The second flaw is Taiwan would suffer, because although the initiative was started in the US, Beijing would use it as an opportunity to pressure and squeeze Taiwan even more than it is already doing, he wrote.
“It would likely find ways to get the small number of countries that still maintain diplomatic relations with Taipei to switch to the PRC,” Bush wrote.
The Chinese People’s Liberation Army’s drills targeting Taiwan would intensify and China’s efforts to interfere in Taiwan’s domestic politics would increase, he added.
“So, a gesture that senators intended to help Taiwan would only hurt it,” Bush wrote.
The third flaw is the initiative’s disregard for Taiwan’s view, he wrote.
“Tsai is responsible for the prosperity and safety of 23 million people. She understands that she must maintain some degree of balance between relations with the United States on the one hand and relations with China on the other,” Bush wrote.
“Clearly, relations with China are not as good as she might like them to be, but I believe she would not wish to risk a further, serious deterioration in relations with Beijing unless it brought an extraordinary benefit,” Bush added.

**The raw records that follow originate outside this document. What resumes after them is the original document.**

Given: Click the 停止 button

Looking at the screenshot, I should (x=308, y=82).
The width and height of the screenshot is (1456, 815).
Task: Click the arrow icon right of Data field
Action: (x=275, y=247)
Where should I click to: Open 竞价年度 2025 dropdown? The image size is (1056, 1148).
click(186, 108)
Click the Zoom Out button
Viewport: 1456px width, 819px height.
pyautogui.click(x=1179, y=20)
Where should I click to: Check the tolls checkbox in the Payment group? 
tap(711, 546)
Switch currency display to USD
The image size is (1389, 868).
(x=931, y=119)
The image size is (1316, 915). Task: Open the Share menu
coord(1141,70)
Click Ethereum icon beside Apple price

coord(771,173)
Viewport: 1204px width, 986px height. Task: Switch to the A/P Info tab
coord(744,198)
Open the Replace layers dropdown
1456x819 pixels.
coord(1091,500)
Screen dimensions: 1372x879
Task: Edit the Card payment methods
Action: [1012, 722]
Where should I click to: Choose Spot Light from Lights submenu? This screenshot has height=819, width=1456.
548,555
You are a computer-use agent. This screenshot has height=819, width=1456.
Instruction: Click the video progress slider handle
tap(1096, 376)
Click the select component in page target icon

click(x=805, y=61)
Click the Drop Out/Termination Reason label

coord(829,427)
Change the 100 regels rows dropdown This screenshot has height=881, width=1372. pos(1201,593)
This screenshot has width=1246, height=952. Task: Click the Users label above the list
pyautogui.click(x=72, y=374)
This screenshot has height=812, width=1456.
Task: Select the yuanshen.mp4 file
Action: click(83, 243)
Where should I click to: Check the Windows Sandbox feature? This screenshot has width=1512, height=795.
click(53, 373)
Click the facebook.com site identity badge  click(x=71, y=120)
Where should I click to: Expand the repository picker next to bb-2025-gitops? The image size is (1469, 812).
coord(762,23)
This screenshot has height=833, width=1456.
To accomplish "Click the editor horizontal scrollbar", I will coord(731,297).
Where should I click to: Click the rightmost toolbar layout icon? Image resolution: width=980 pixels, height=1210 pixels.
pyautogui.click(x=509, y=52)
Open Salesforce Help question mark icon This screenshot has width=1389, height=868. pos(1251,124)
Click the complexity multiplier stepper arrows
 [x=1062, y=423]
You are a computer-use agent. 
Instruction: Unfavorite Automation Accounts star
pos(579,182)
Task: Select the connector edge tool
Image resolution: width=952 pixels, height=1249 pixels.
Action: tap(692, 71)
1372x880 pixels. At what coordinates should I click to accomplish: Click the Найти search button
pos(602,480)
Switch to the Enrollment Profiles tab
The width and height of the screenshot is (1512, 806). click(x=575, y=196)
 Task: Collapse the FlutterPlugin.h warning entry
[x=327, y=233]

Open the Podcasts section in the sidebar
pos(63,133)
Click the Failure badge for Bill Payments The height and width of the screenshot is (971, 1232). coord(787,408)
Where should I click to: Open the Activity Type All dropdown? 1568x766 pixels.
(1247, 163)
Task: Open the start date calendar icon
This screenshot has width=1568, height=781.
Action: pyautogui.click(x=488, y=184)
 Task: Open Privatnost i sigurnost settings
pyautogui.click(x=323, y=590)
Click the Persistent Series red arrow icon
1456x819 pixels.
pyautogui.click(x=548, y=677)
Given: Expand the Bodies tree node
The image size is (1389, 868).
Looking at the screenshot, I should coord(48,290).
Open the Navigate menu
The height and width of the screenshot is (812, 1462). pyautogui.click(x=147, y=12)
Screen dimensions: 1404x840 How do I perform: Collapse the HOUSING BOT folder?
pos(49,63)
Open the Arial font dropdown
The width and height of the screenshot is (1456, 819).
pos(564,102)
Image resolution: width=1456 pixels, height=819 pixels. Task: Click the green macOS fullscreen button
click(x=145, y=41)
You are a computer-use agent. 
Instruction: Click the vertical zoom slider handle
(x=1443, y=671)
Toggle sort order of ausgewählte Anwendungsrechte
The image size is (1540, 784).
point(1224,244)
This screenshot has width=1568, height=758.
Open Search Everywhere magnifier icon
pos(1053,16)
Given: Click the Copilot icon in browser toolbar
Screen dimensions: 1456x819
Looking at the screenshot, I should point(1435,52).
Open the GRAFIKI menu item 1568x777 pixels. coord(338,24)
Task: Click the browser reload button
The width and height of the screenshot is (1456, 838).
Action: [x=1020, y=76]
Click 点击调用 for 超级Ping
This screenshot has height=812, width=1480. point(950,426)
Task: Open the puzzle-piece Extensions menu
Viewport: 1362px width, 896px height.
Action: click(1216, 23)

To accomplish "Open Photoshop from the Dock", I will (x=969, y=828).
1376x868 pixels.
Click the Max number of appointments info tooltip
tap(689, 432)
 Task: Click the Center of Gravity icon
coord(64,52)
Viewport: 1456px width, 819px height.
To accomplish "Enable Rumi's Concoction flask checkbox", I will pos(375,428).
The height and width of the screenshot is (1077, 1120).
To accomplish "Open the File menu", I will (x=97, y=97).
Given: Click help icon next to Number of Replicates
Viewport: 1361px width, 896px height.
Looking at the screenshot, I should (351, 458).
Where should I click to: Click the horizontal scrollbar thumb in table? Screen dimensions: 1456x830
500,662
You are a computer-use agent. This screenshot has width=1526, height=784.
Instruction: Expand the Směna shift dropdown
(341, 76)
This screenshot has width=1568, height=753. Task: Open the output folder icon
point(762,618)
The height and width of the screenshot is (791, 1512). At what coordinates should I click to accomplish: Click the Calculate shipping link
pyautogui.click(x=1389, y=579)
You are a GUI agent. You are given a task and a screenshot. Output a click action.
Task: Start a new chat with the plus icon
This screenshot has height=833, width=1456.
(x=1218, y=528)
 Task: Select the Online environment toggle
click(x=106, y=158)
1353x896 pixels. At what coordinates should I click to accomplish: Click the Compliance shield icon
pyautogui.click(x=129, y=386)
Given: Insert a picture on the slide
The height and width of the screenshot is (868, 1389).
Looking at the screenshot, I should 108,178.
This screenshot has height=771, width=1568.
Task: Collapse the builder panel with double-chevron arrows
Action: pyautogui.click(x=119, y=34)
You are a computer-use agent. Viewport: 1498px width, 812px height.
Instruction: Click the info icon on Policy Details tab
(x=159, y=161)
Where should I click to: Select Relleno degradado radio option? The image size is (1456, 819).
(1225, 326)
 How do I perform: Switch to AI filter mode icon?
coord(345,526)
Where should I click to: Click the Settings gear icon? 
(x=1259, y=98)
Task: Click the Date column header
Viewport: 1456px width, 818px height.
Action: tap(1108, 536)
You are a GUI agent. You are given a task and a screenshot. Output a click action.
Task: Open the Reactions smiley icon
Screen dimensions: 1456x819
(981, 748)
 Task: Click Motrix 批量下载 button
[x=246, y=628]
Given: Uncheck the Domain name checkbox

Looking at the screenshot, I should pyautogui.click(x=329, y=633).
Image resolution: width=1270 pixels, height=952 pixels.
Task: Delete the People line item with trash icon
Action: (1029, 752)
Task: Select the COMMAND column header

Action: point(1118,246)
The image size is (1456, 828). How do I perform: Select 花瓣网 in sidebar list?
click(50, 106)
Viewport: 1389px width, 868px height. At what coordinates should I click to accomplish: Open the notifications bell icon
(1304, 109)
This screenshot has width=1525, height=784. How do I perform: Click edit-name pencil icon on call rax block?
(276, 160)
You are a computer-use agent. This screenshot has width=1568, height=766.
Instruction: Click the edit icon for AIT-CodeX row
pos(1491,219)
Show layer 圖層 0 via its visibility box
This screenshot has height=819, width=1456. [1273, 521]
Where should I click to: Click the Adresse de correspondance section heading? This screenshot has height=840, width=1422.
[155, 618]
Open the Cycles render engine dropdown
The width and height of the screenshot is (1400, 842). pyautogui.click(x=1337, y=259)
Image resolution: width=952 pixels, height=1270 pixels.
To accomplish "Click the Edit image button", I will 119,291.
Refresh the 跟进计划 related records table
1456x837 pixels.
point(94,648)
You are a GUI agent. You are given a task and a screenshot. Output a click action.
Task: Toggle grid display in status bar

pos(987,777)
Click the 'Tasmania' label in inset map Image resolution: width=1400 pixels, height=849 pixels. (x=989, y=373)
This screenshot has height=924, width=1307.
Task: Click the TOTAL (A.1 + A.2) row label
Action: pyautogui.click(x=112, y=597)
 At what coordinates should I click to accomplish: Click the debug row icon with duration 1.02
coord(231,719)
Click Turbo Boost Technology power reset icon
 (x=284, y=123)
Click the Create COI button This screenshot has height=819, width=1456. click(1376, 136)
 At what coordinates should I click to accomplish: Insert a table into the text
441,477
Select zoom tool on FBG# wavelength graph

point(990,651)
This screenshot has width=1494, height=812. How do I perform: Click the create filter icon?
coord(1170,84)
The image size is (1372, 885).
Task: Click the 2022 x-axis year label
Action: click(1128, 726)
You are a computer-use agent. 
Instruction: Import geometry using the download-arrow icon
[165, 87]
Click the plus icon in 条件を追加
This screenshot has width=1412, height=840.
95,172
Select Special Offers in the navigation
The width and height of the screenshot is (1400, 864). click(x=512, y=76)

He suggested that the US continue to find ways to improve relations with Taiwan, for example by improving economic relations and helping Taiwan enhance deterrence against China.
A group of US senators on Thursday wrote a joint letter to US House of Representatives Speaker Nancy Pelosi, calling on her to invite Tsai to address a joint session of the US Congress.
The letter was signed by US Senators Cory Gardner, Marco Rubio, Tom Cotton, John Cornyn and Ted Cruz.
The Ministry of Foreign Affairs expressed its gratitude to the senators, but said that there are no plans for Tsai to visit Washington.
In 1943, former first lady Soong Mayling (宋美齡) became the first and only Republic of China citizen to address a joint session of the US Congress.